Monday, August 5, 2013

Amish Values for Your Family, Suzanne Woods Fisher

Amish Values for your Family, Suzanne Woods Fisher.  ISBN: 9780800719968
August 2, 2013
Nonfiction, morals and character development of children, Amish life.

Ms Fisher is obviously taken with the Amish and their way of life.  However, she doesn't quite manage to convey that captivation in this book.  Each section is intended to show a facet of Amish life and values, to demonstrate that in a sketch of Amish life, and then to convey how to get that same feel or end-point in a modern (presumed Christian) family structure, especially in regards to children.  The reality doesn't quite measure up.  The very short sections are arbitrary and oddly divided (birding?  throwing eggs?) and the morals or lessons from the sketches don't always seem to relate to the moral or lesson she elaborates upon.  
In addition, the morals and lessons that are taken are quite simplistic - don't spoil your kids, let them have graduated responsibility, stay connected as a family, let kids be kids, nature is awesome, discipline rarely and from the standpoint of producing character growth not rebellion.  Not really earthshaking or new information there.
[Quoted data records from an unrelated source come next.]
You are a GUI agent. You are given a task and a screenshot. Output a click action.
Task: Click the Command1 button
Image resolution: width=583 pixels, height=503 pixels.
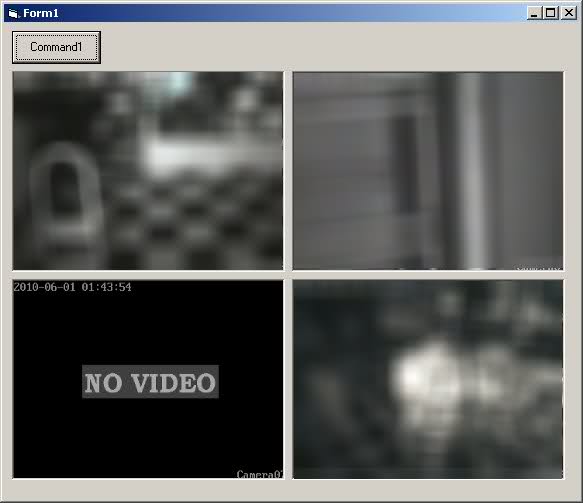[x=56, y=47]
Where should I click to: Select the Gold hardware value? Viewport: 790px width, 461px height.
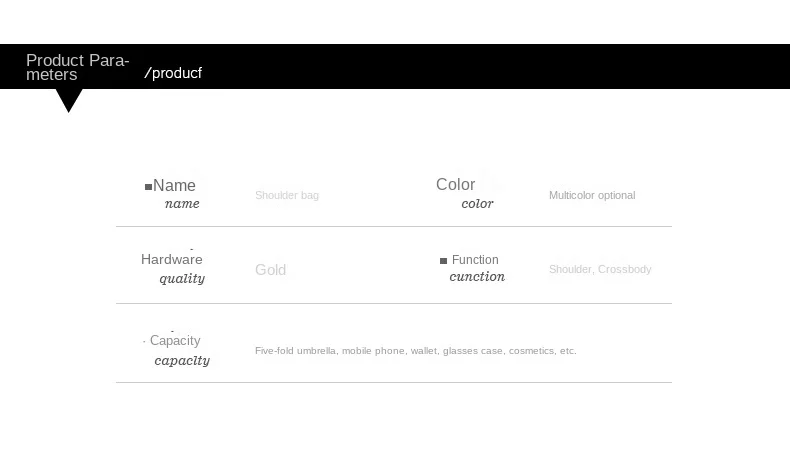point(271,270)
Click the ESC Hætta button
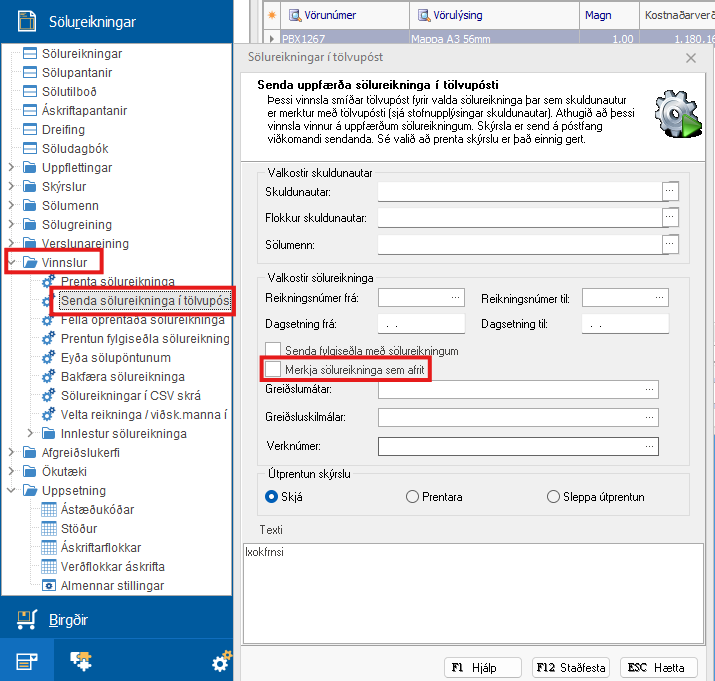 pyautogui.click(x=657, y=667)
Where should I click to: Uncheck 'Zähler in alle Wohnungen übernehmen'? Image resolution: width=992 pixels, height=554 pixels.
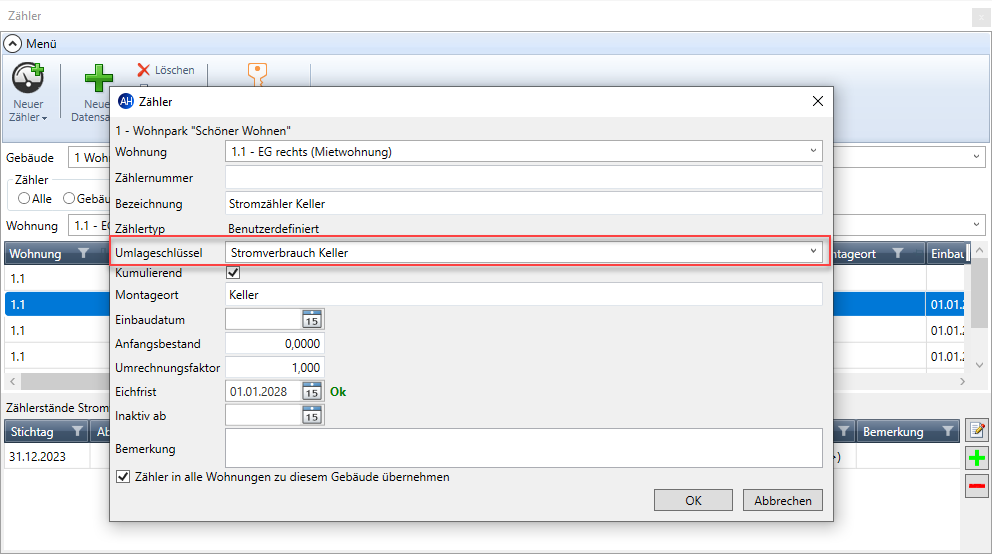coord(123,477)
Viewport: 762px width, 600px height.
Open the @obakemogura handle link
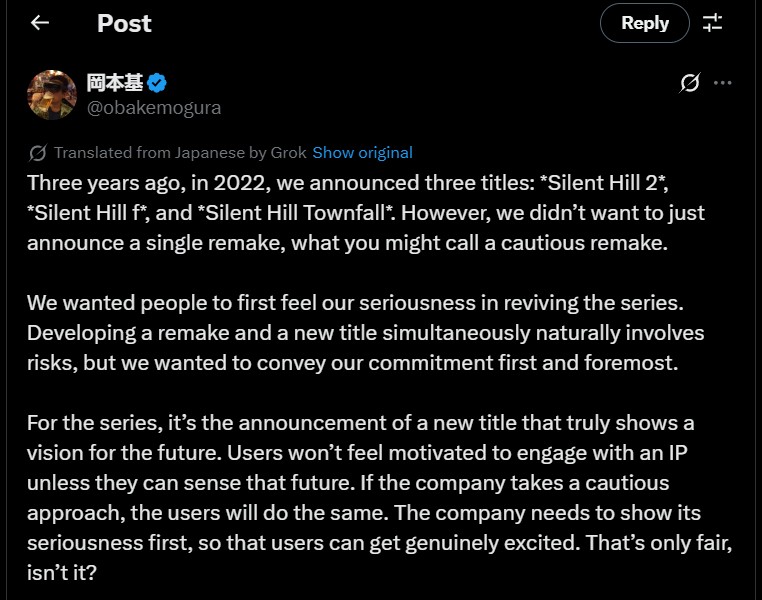(x=154, y=107)
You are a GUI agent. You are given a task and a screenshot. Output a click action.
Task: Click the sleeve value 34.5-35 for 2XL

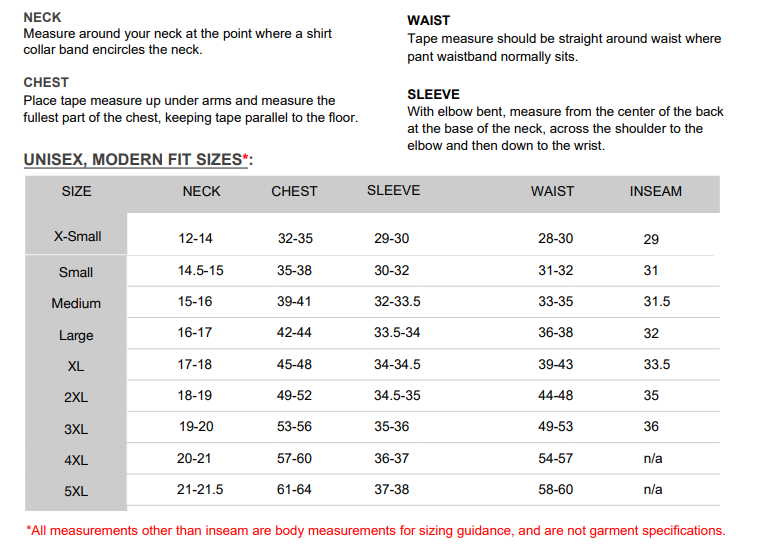tap(397, 395)
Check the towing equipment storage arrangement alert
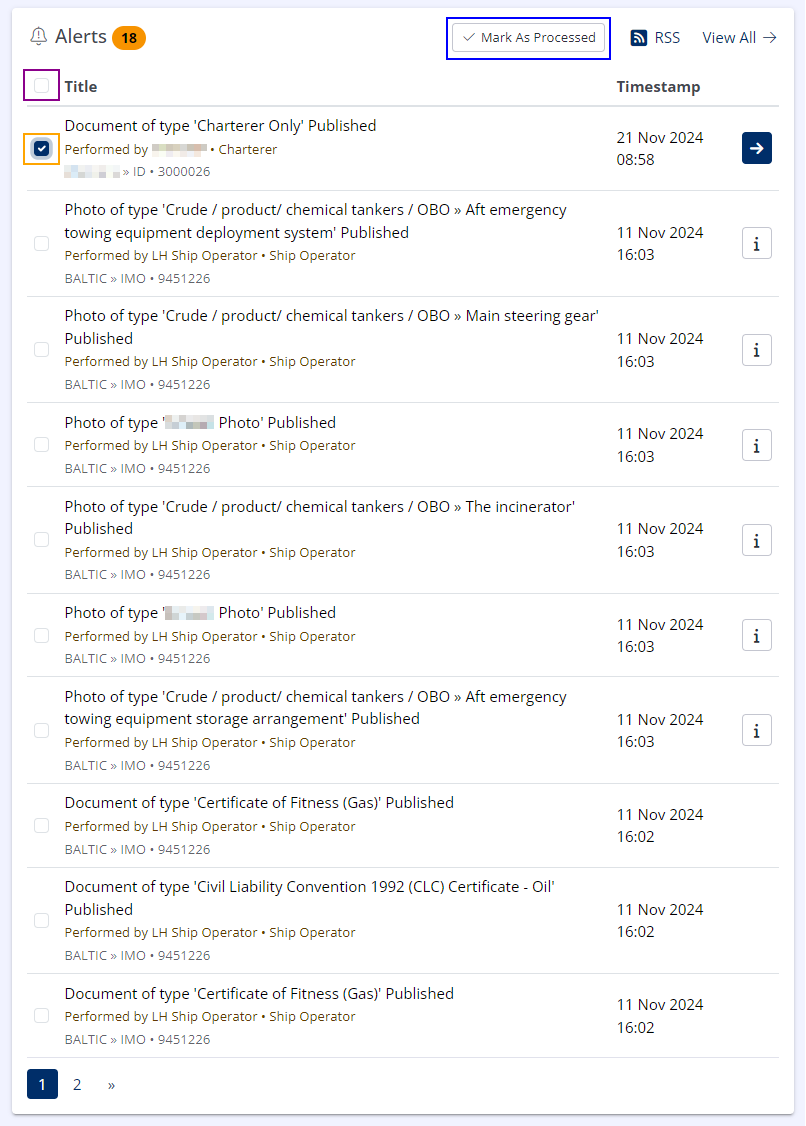The height and width of the screenshot is (1126, 806). [41, 730]
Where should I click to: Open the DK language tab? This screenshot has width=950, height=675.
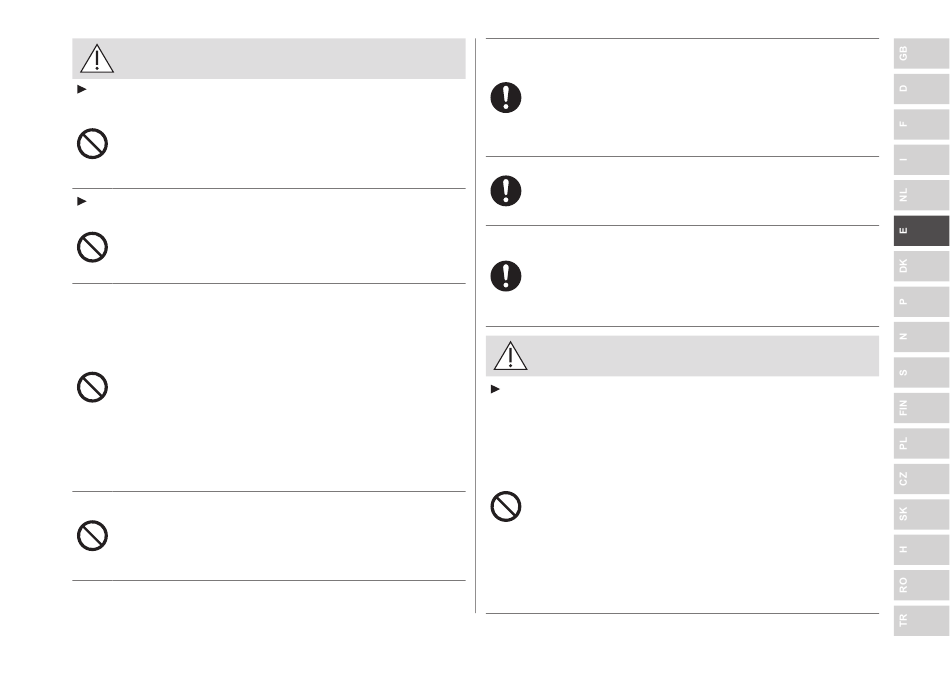921,266
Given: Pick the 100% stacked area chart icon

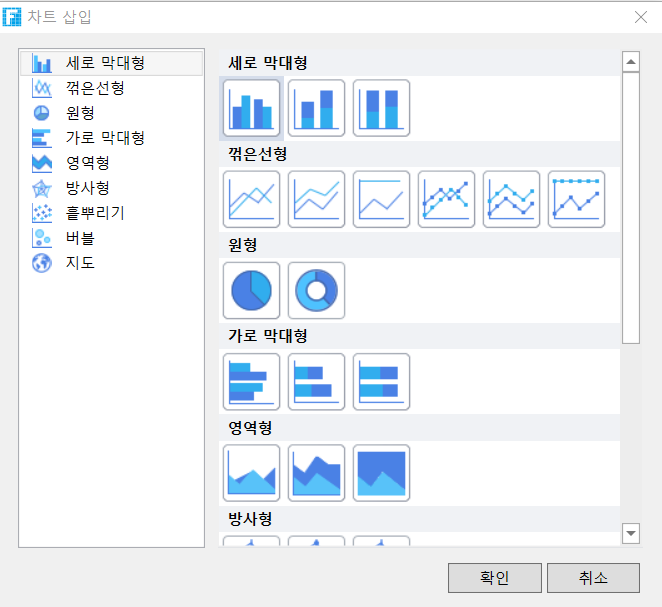Looking at the screenshot, I should tap(381, 473).
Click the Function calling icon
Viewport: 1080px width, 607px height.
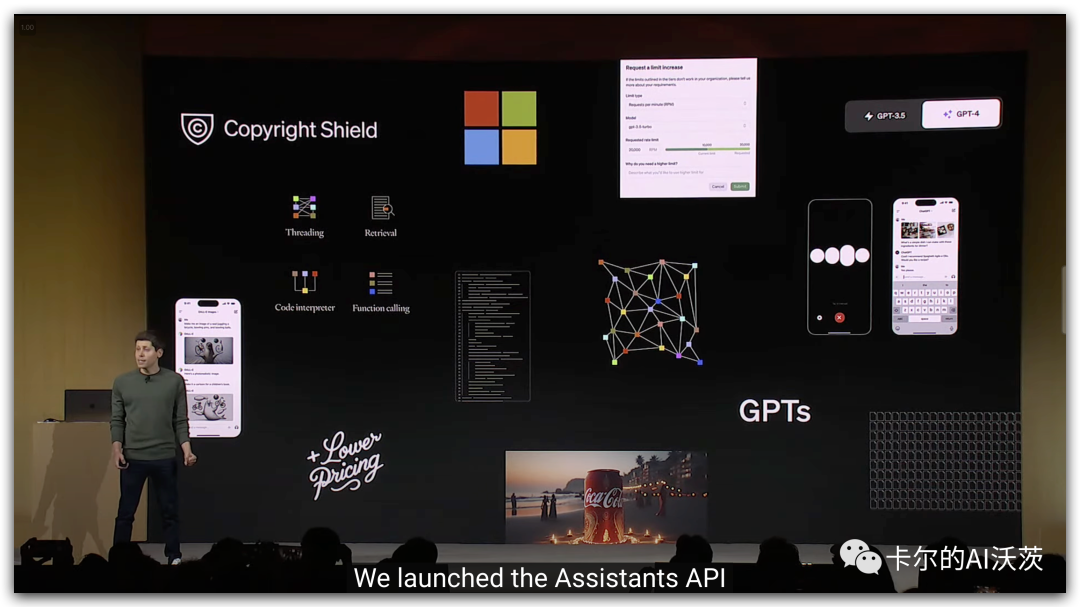(x=380, y=283)
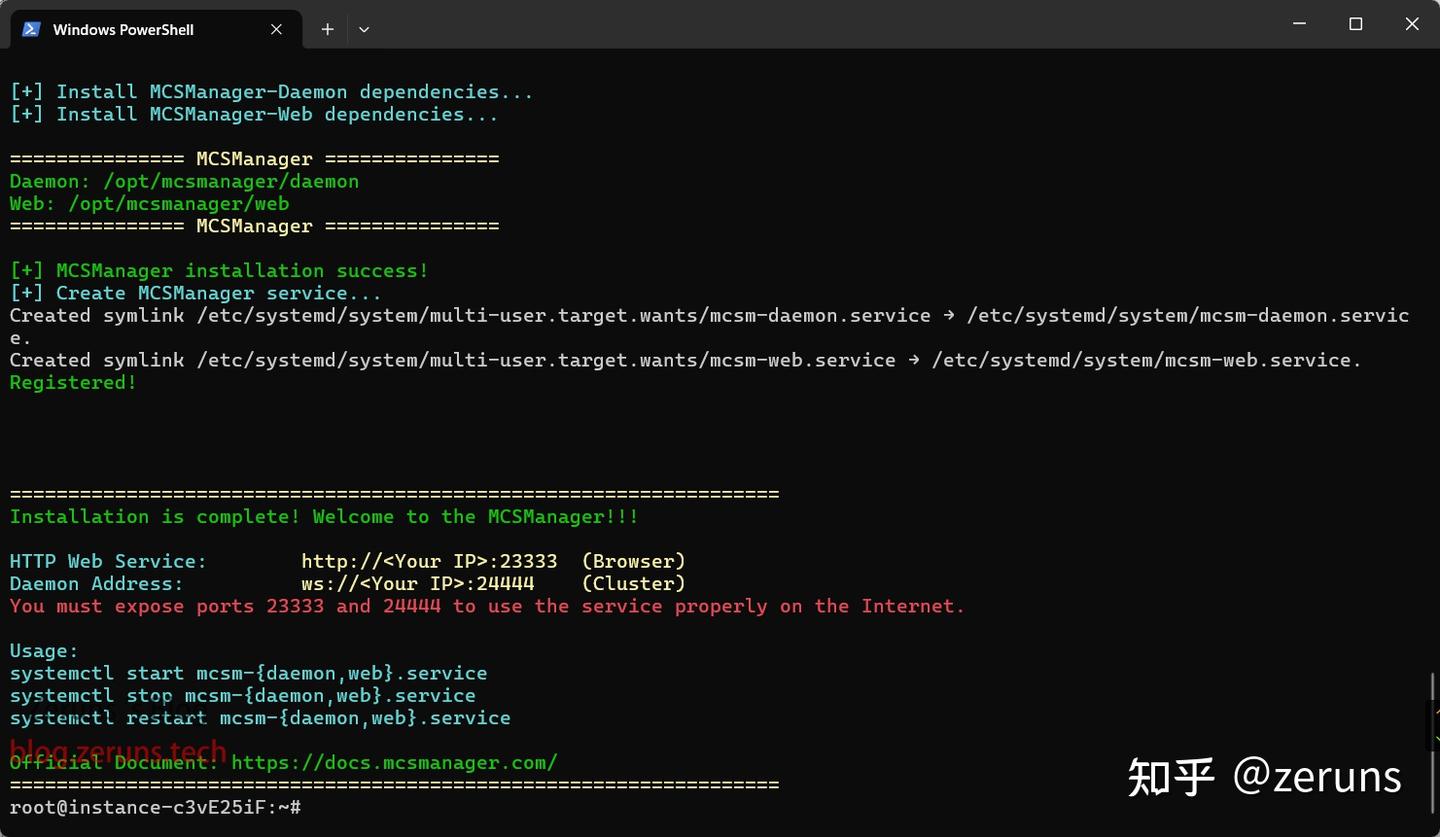
Task: Click the /opt/mcsmanager/web path
Action: (x=178, y=204)
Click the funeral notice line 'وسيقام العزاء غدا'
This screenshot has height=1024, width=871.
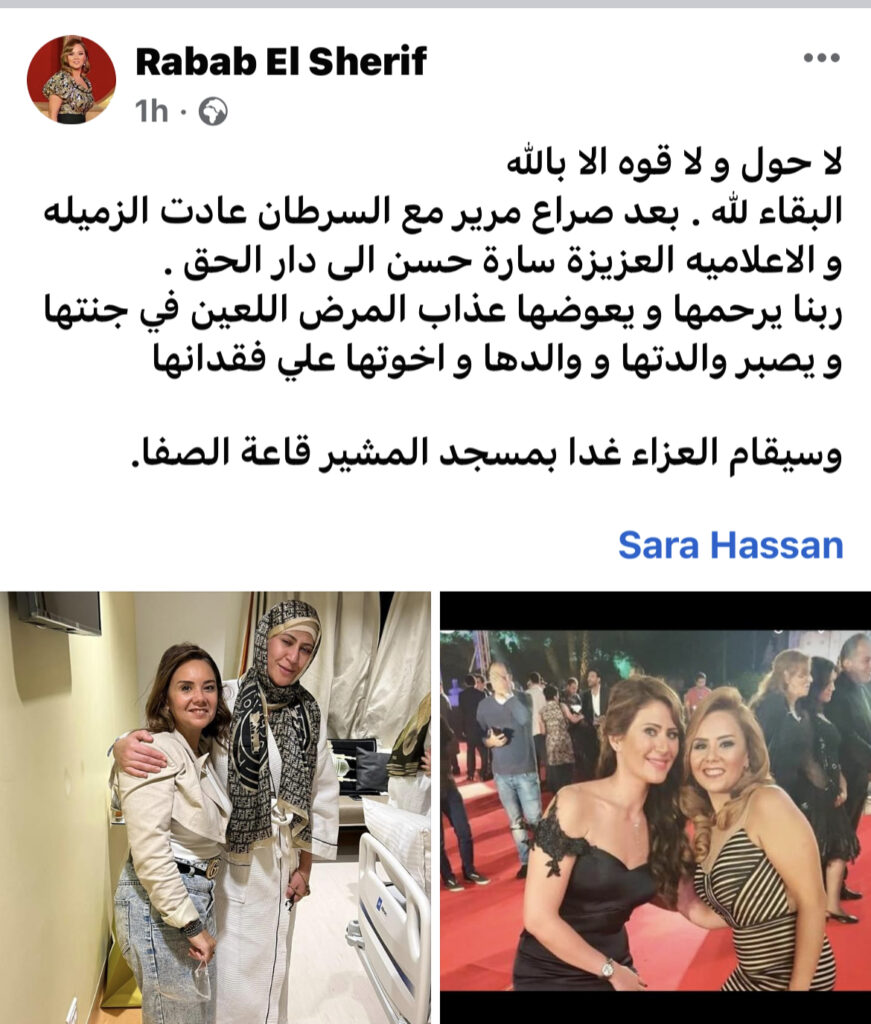487,453
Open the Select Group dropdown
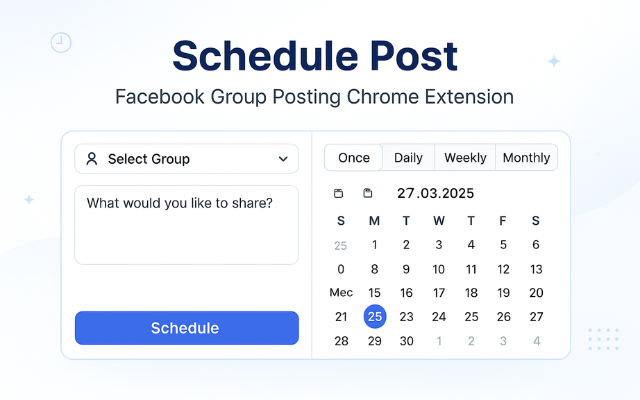 pos(187,159)
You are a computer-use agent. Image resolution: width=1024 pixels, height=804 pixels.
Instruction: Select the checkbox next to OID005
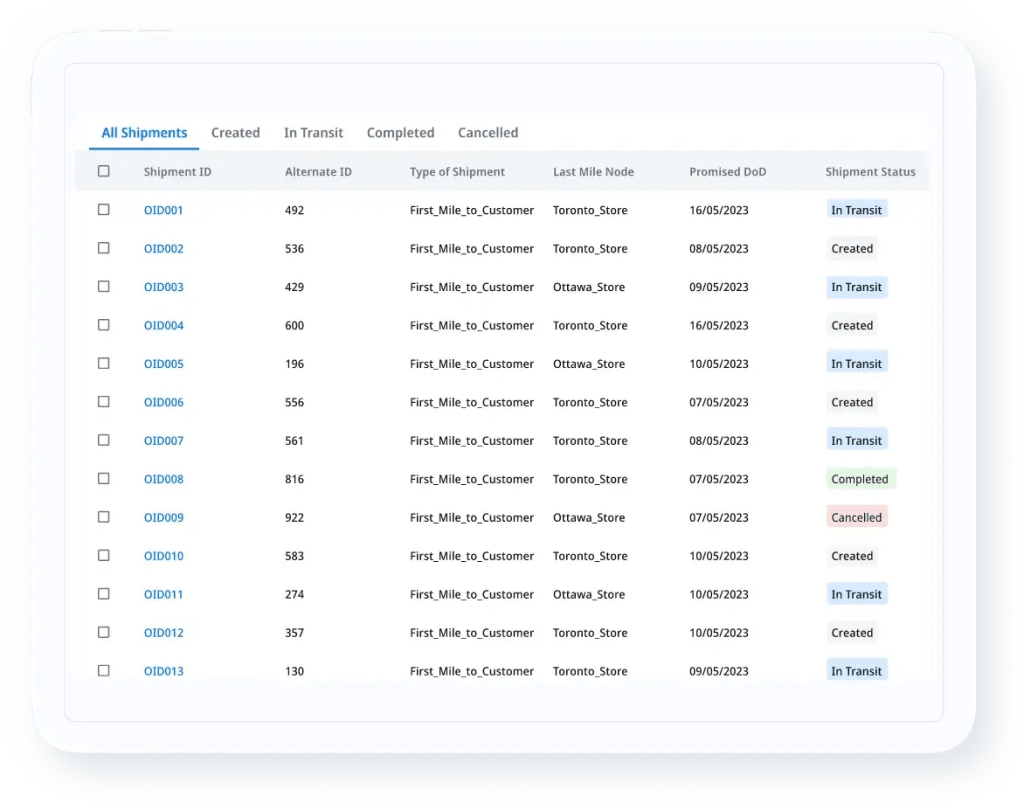pyautogui.click(x=104, y=363)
Perhaps I'm too cynical an audience for this one, but I think it is illuminating that the Amish have a church retention rate in the high 80% (and an additional 10% join up with more liberal Amish or Mennonite groups) for their children, while Christian families are clocking in at a dismal 40% retention rate for their children.  So a book that promises to help families pick the "values" of the Amish without adopting the accompanying lifestyle, seems to be a bit disingenuous.  Most presumed Christian families are supposedly already teaching the same basic values and morals as their religious Amish cousins, but for some reason, it isn't working for modern families, while it is working quite well for the Amish.  This book seems to be promising all of the gain for none of the pain, and I really don't think that's going to work out.

Sadly, not a book I would recommend about the Amish, or about values or character training for families and children.  Just too facile and fragmented to offer any real grounded valuable advice.